N : Ça c’est pour les « confrères du rap ». On a aussi eu des retours de vrais journalistes. On a reçu beaucoup d’amour, on a été comparé à Actuel, aux « Inrocks d’il y a 20 ans »… Tu te dis « c’est cool ». Et puis tu passes à autre chose.

A : Êtes-vous assidus du Net et des forums spécialisés ? Si oui, lesquels ?

N : J’aime le blog « No Sneakers allowed », celui de Bill Bourdin… Mathieu ne l’écrira pas mais il est très Fuckaroo.org. Moi c’est Bigboobsalert, Le Monde en page d’acceuil, Nahright… Les forums des sites rap, les Lil Weezy geeks vs les Little Brother nerds, je m’en contrepète. Sinon je lis quand ça parle de nous et je note précieusement les remarques qu’on nous adresse sur un calepin doré qui, une fois rempli, est jeté à la poubelle. Des fois j’envoie des wizz sur msn et parfois j’ai des crises de lol.

G : Fuckaroo c’est pas moi, c’est ma meuf qui m’a montré ce site. J’ai rien dit mais j’étais tellement content le jour où j’ai vu qu’elle regardait du cul sur internet, « pour voir des nouvelles positions« , c’était émouvant… Sinon puisqu’on est dans l’ambiance « je balance« , faut raconter quand l’ex à Nico a voulu taper les deux premières lettres de « Groswift » sur son ordi et que le mot « gros seins » est apparu ! Et il a dit quoi ? « Ça doit être Mathieu, il est un peu pervers avec ses trips, il a dû faire des recherches de cul sur mon ordi« … Quel enculé…

A : Quelles limites vous posez-vous en termes de liberté de ton et de causticité ?

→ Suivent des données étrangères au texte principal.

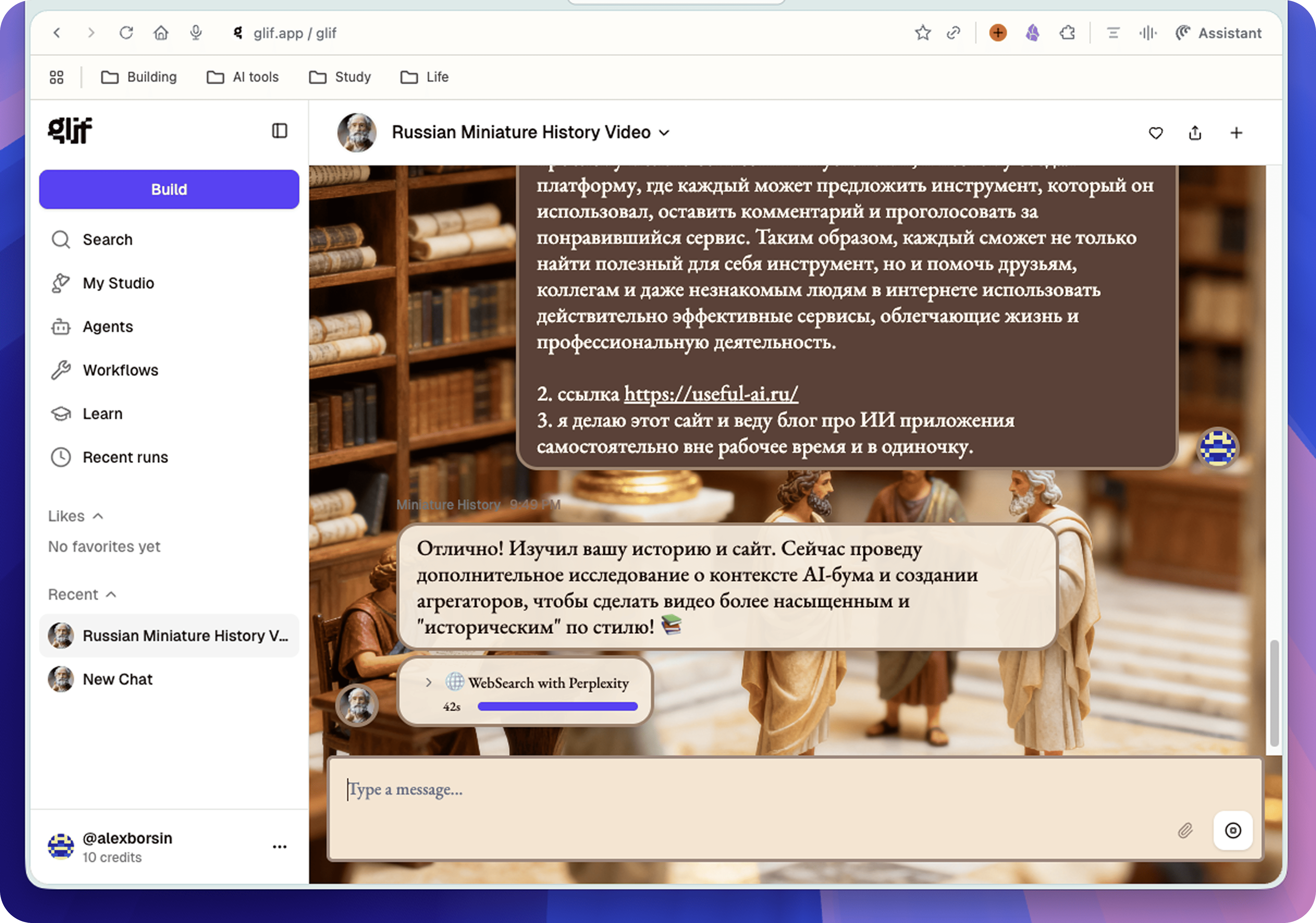
Task: Open My Studio
Action: tap(118, 283)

N : Des fois je dis à Mathieu de se calmer avec sa causticité : « Tu l’emporteras pas au paradis avec ta causticité ! » que je lui dis. Malgré ça, il reste con. Sinon j’en ai rien à foutre des limites, je suis comme Master Pet. Autrement j’ai beaucoup de respect pour tout le monde, surtout les juifs.

G : Moi pas. Une fois, je voulais faire un article titré « Le grand méchant juif » et Nico a dit « Non, non, non : on va avoir des tas de problèmes« . Et puis il m’a proposé d’aller manger un sandwich et j’ai oublié à quoi je pensais.

A : Vous êtes basés sur Lyon. Dans une interview accordée à l’Abcdr, Piloophaz dressait le constat suivant : « Finalement, quand tu regardes bien le rap hexagonal, tu réalises que la province est peut-être moins en avance, mais qu’elle possède pourtant plus de recul. Elle respire plus. » Aller pêcher les infos outre-Atlantique et prendre le temps de les retranscrire dans le calme lyonnais, est-ce un confort ? Un choix ? Une étape ?

N : Moi je suis basé sur Lyon. Mon comparse est un exilé fiscal suisse, au même titre que Johnny « Optic 2000 » Hallyday. Le « calme lyonnais« , la « douceur de la province » ça n’existe que dans les films de Claude Chabrol. Après quand tu fais un produit destiné au marché français, si tu bosses dans une autre ville que Paris, ça te dessert. Ça nous a desservi, et ça nous dessert toujours.

G : Lyon c’est pas calme, et pas du tout stimulant comme ville. C’est quand on est à Paris ou à plus forte raison New-York qu’on rencontre des gens qui mous mettent la pression, de « l’émulation » comme on dit… C’est sûr que quand tu vas à Paris, tu te dis que les mecs ont l’air de pas mal se prendre la tête, que les embrouilles peuvent te casser la motive… Mais Lyon c’est pire, y’a des VIP, une scène, mais elle n’a pas vraiment de public, pratiquement personne n’est écouté par des gens normaux, au delà du « milieu »… A Lille, personne n’écoute du rap de Lyon.

A : Si un jour vous deviez faire lire l’une de vos interviews à vos enfants, laquelle leur recommanderiez-vous en premier ?

G : Jamais pensé à ça. Ça servirait à rien, à moins qu’ils aiment les disques des mecs interviewés. S’ils s’en tapent, ça fait vraiment « vieux-con-qui-a-croisé-Elvis« , ça sert à rien d’en parler. A la rigueur c’est cool pour le côté « projet », leur montrer que deux mecs sortis de nulle part peuvent faire n’importe quoi, qu’il n’y a pas de limite… (c’est beau ça, zeubi.)
Par contre je montre le mag à ma mère, mais elle déteste, elle trouve ça vulgaire, idiot et pas intéressant. A chaque fois, je me dis « cette fois elle va bien être obligé de dire que c’est balèze« , mais non, elle compte les gros mots et elle veut qu’on demande des conseils à mon copain Benjamin qui a fait un stage au Monde il y a trois ans.